EXERCISE OBJECTIVE ▸ Write out all the entries word for word, but skip any images.

*** SUPPLIED INFORMATION Section Begins ***

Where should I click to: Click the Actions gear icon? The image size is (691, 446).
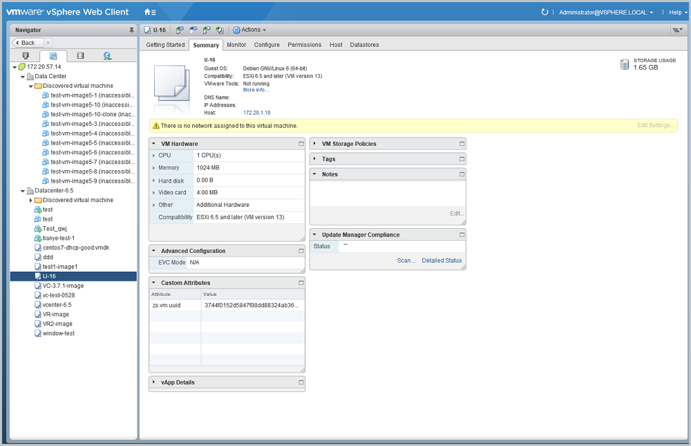236,30
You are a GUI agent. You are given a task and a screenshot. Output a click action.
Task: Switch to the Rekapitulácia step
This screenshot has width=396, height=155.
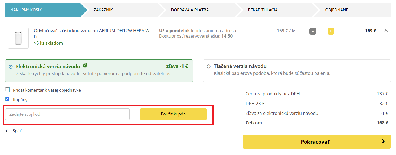[x=263, y=10]

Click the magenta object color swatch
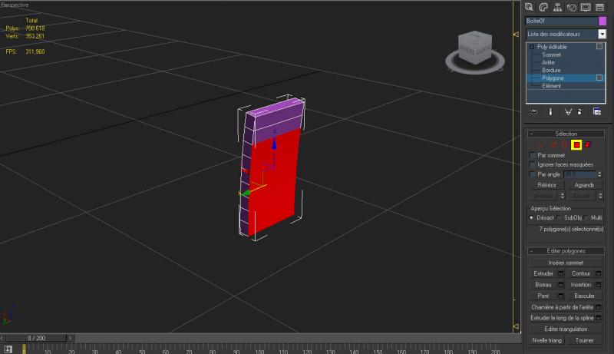pos(602,21)
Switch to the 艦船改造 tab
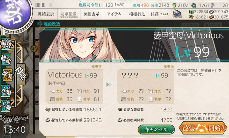This screenshot has height=138, width=229. [52, 24]
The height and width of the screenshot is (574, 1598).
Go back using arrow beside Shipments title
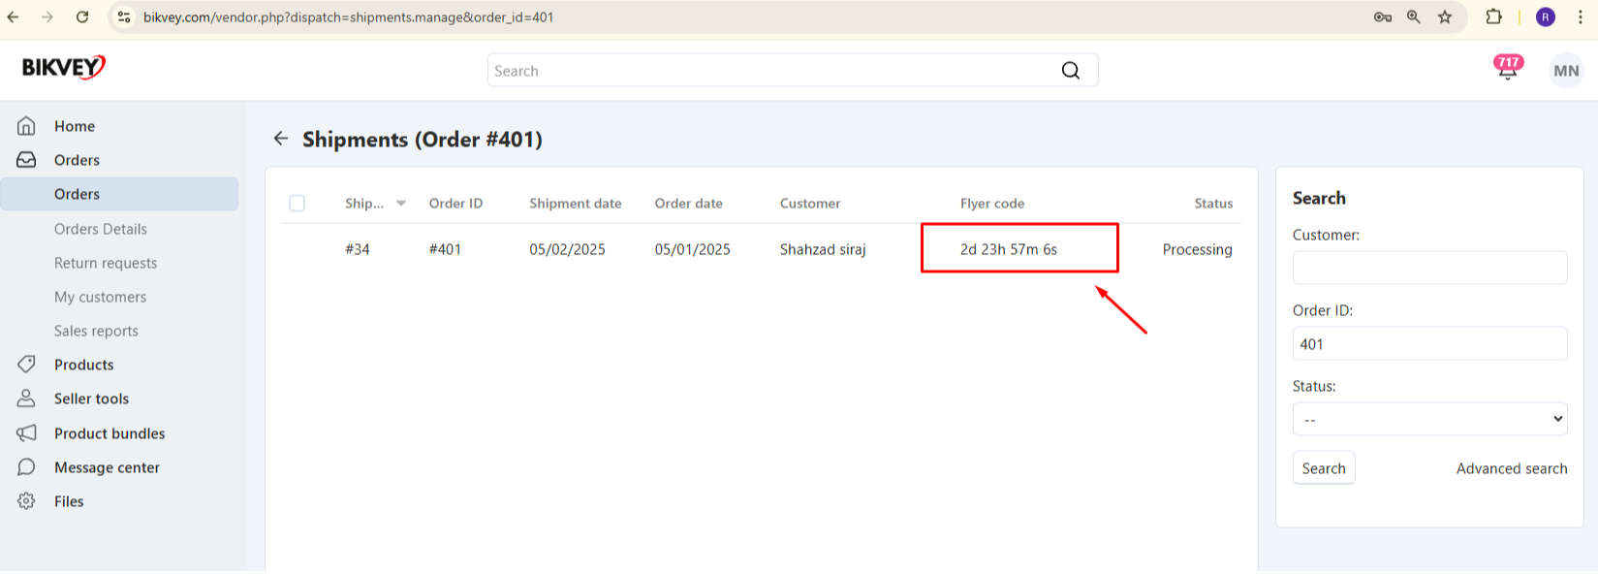click(281, 139)
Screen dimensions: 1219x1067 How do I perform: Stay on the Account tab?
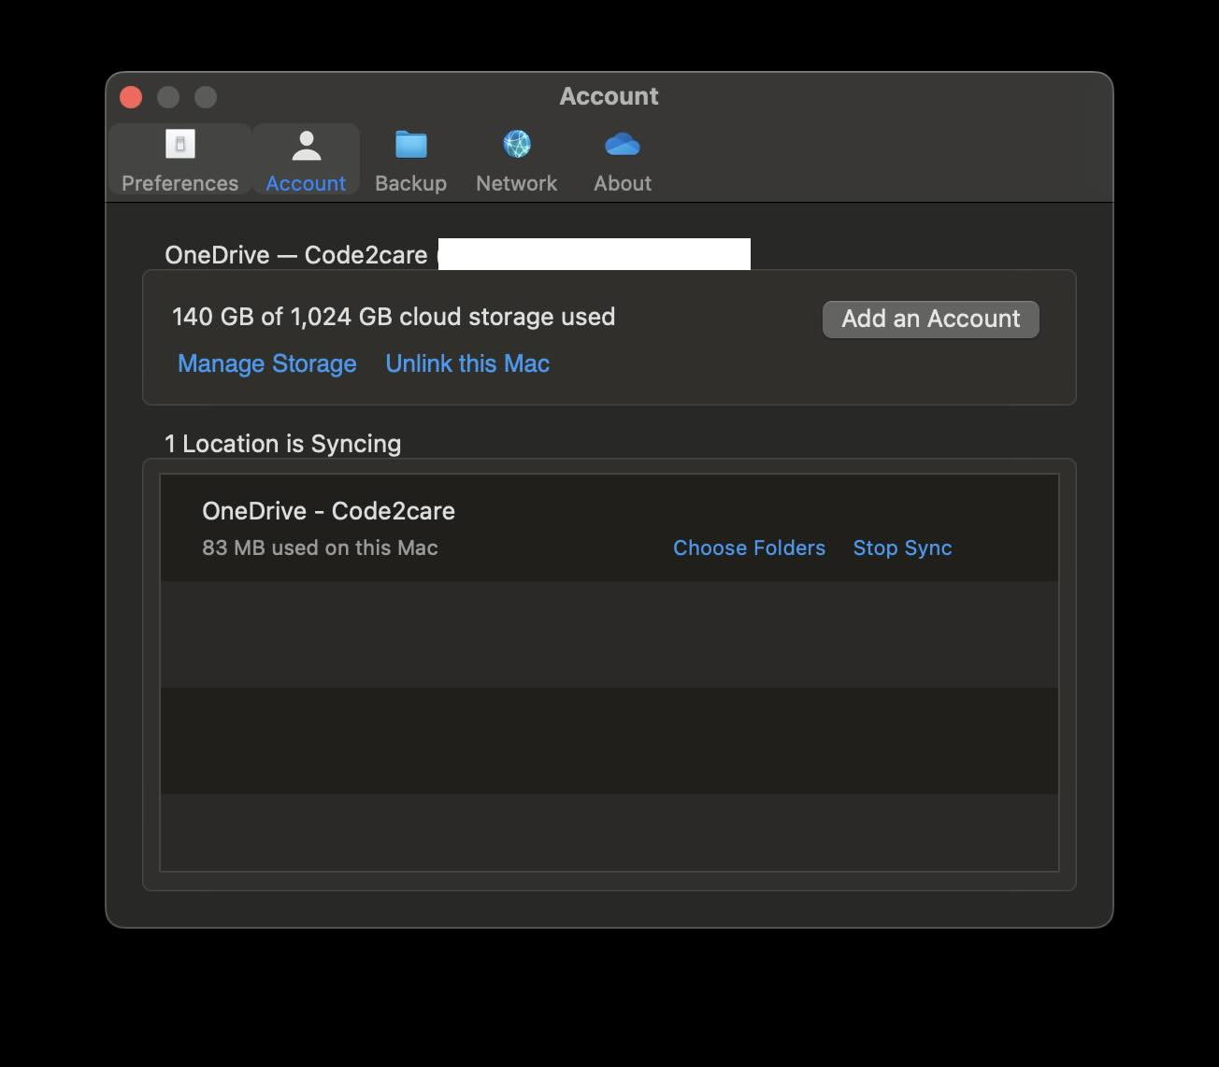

*** SUPPLIED INFORMATION Section Ends ***

WRITTEN ANSWER ▸
Where should I click to: Click the Actions gear icon? The image size is (691, 446).
236,30
You are a GUI agent. You are given a task and a screenshot. Output a click action.
Task: Switch to the Rekapitulácia step
This screenshot has width=396, height=155.
[x=263, y=10]

Click the magenta object color swatch
pos(602,21)
Switch to the 艦船改造 tab
This screenshot has height=138, width=229. [52, 24]
The height and width of the screenshot is (574, 1598).
Go back using arrow beside Shipments title
click(281, 139)
Screen dimensions: 1219x1067 How do I perform: Stay on the Account tab?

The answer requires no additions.